Wait times are much longer than they used to be at the Marlin Grille, the school’s other dining option besides the cafeteria, according to the campus community.
“The Grille is significantly slower than in past years,” senior Taylor Boyd said.
The Marlin Grille consists of three stations: Sandella’s Flatbread Cafe, which sells paninis, wraps and small pizzas; the Grille proper, where one can buy foods like chicken tenders and burgers; and the Freshens Smoothie center, which shares a cash register with a convenience-store-style area selling coffee, salads, sandwiches, yogurt and other snacks.
One student reported that Sandella’s closed earlier than it was supposed to on at least one evening during the week of Sept. 11.
“It was 8:15 and I was really hungry because I had missed dinner that day,” senior Gabrielle Freese said. She went up to Sandella’s to order a wrap. “This girl came over…and said, ‘We’re closed.’” Freese said that when she responded that they were supposed to be open until 8:30, she was told, “We don’t have enough staff to keep this open,” and “I have to do my homework just like you do.”
Senior Kathryn Reavis has worked at the Marlin Grille for three years. She said that in recent weeks Sandella’s has occasionally been closed when none of the workers on duty have been trained at that station.
“Sometimes people don’t have the flexibility that we might be looking for in order to fully have a shift covered.”
—Gloria Louis, Sodexo Employee
Sandella’s is the most challenging of the stations to work at. Reavis said that most of the workers are trained at the grill station, which is “so much easier” than Sandella’s. Gloria Louis, a non-student worker, agreed.
“That station is a challenge because you have to be able to multitask right away,” she said. “It’s kind of tough. You can burn stuff very easy over there.” She said that she will only put workers over there if they have proven they are able to handle it.
“Sometimes people don’t have the flexibility that we might be looking for in order to fully have a shift covered,” she said. “They’re students first, and that comes first. We take education very seriously.”
In addition, Reavis said, the severe flooding that the region experienced the week of Sept. 19 caused some workers to be unable to come to work then.
However, other workers say that if there were more non-student workers, the difficulty of scheduling work shifts around student workers’ class times would not present such a problem.
“We are very, very, very, very understaffed,” said Louis.
She has worked at the Marlin Grille for 10 years, and is affectionately known to VWC students as “Mama Gloria.” According to Louis, it takes “five bodies at a time…five people to run the Grille. This is no joke.” As the only non-student worker on duty in the Grille for the evening shift, she has to supervise all the stations. New student workers in particular need help. For instance, Louis said, the day before, a customer brought back the chicken tenders a new worker had made, because “they were raw.”
“We came back the 29th of August. It’s been rough since then….It’s just a big effect on me. It’s really a big effect on me.”

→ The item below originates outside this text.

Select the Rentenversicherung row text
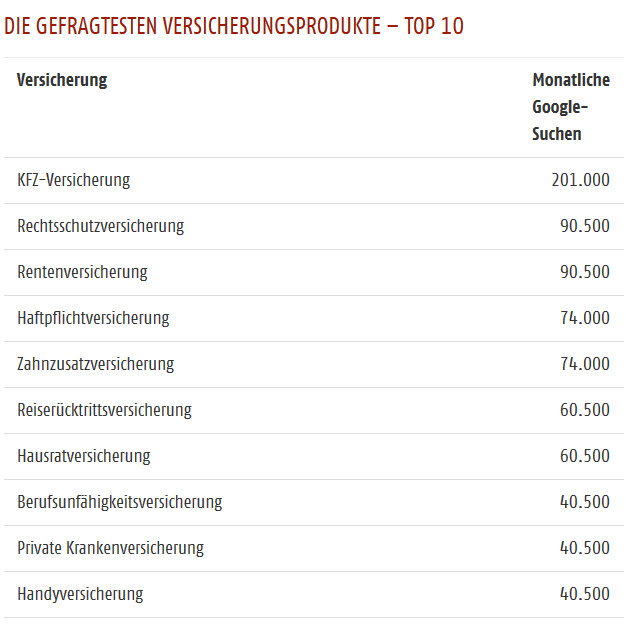Viewport: 626px width, 628px height. click(83, 272)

She said she really does not like to have students wait long for their food. “It’s not fair….They’ve got to go to class, or they’ve got a break from class,” she said. They may not be able to stay long enough for the food to be finished. In fact, she cited three instances in the last few weeks when people had to leave before their food was ready.
“I felt so bad,” Louis said. She told the customers that they could come back another time to redeem their orders.

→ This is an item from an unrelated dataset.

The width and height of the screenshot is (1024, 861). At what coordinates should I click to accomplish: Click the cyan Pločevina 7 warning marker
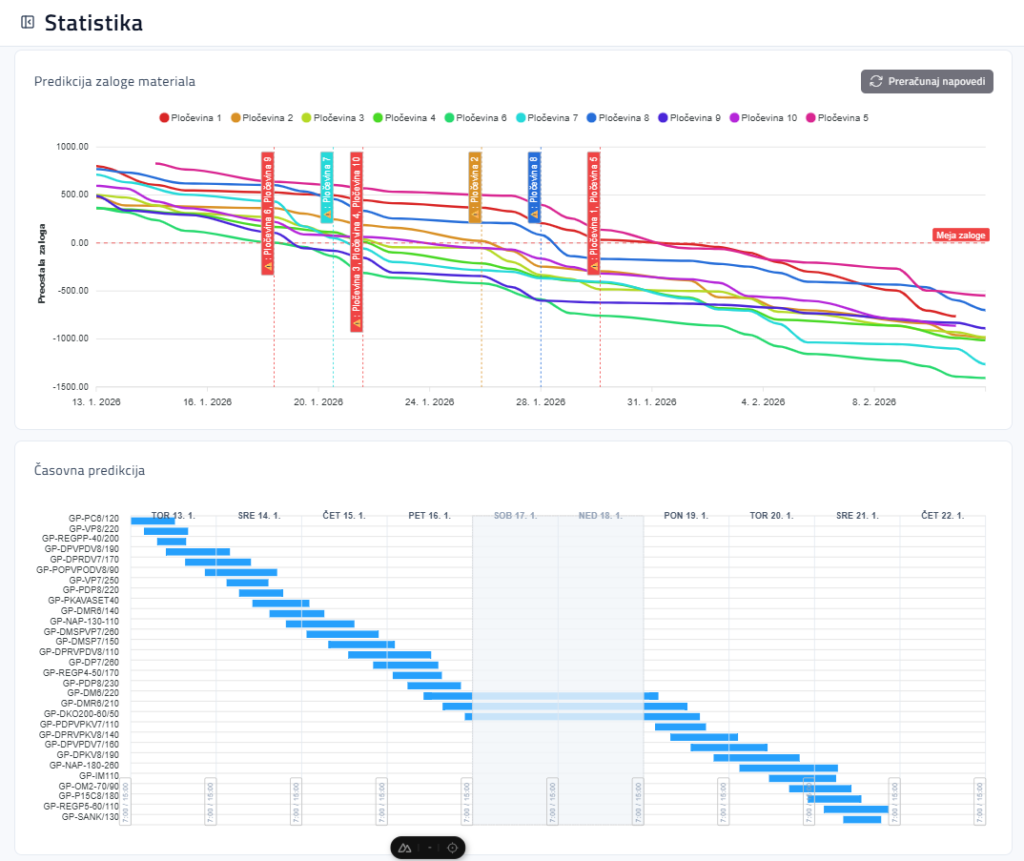(327, 187)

Tim Lockett, general manager of dining services, said in an interview that “we are going to hire a fourth” non-student worker to supplement the “core” of three that currently work in the Marlin Grille, of which Mama Gloria is one.

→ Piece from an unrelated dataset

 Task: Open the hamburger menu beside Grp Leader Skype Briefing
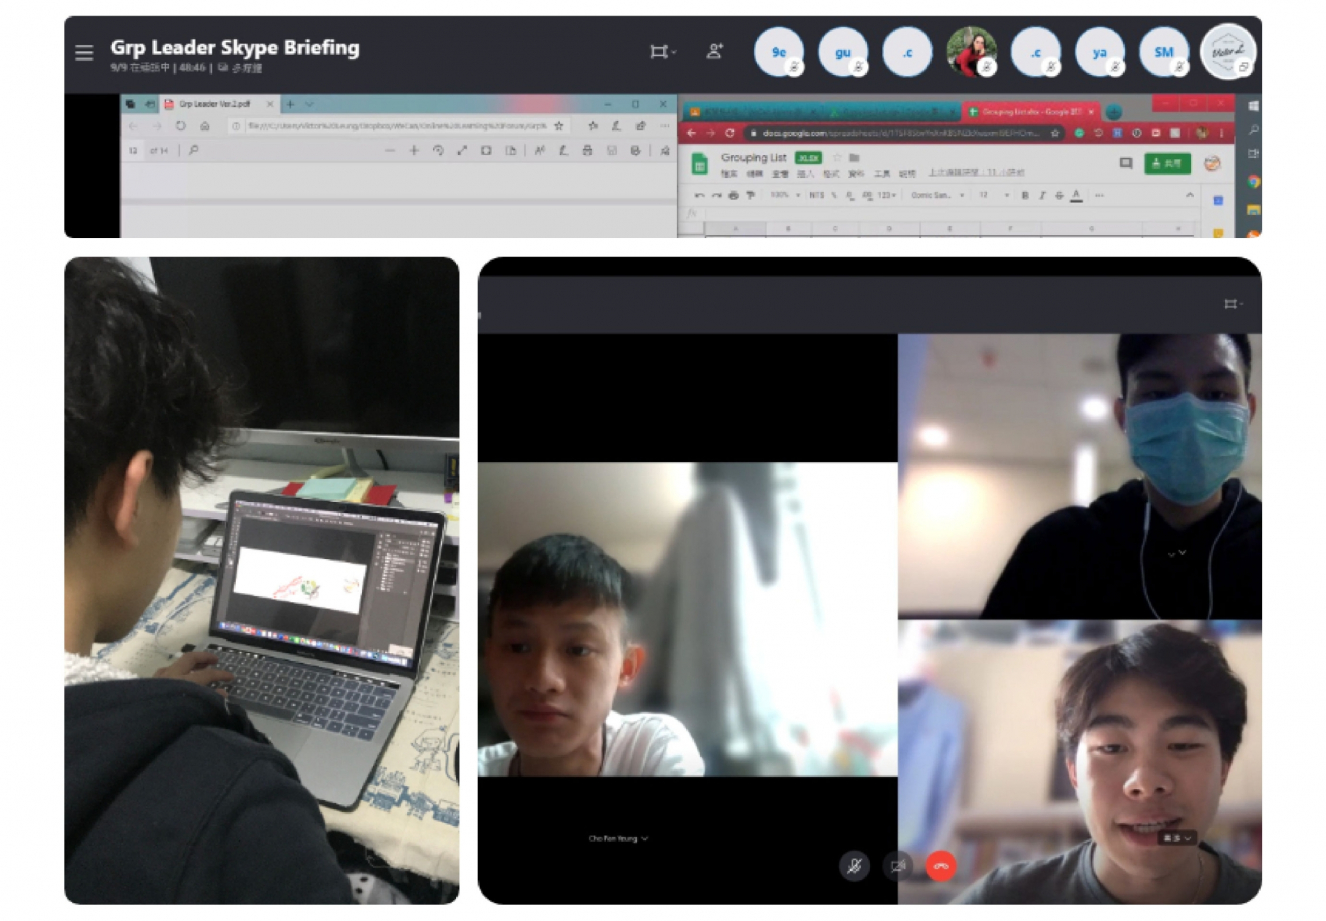[84, 52]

He also said the 10 work-study positions in the Marlin Grille are filled.
“We are not understaffed by any means,” he said.
However, Reavis specified that they still “are looking for Sodexo workers at the Grille with Monday and Wednesday flexible daytime availability.”
“The way I see it, there could be two reasons” that the Grille is slower, Boyd said. “Some of the staff are less experienced than previous workers…or they really are understaffed.”
She said some student workers who have now graduated used to know the work “like the back of their hands, but they’re gone now.”
Part of the problem may be the fact that there is no longer a person whose sole job is to manage the Grille. When contacted by telephone, Jonathan Buckingham, the former Marlin Grille manager, said he resigned on June 18. According to a confidential source, Buckingham used to contact the Grille workers from the previous academic year in August and get a schedule ready for the first few weeks of the fall semester. Rebecca Manalac, who is currently managing the Grille, also has duties in the cafeteria, according to a Grille worker.
“We need to hire a person who specifically does the Grille,” sophomore Jonathan Joyner, who has worked there since the beginning of the fall 2015 semester, said. “The caf and the Grille are two totally separate animals.”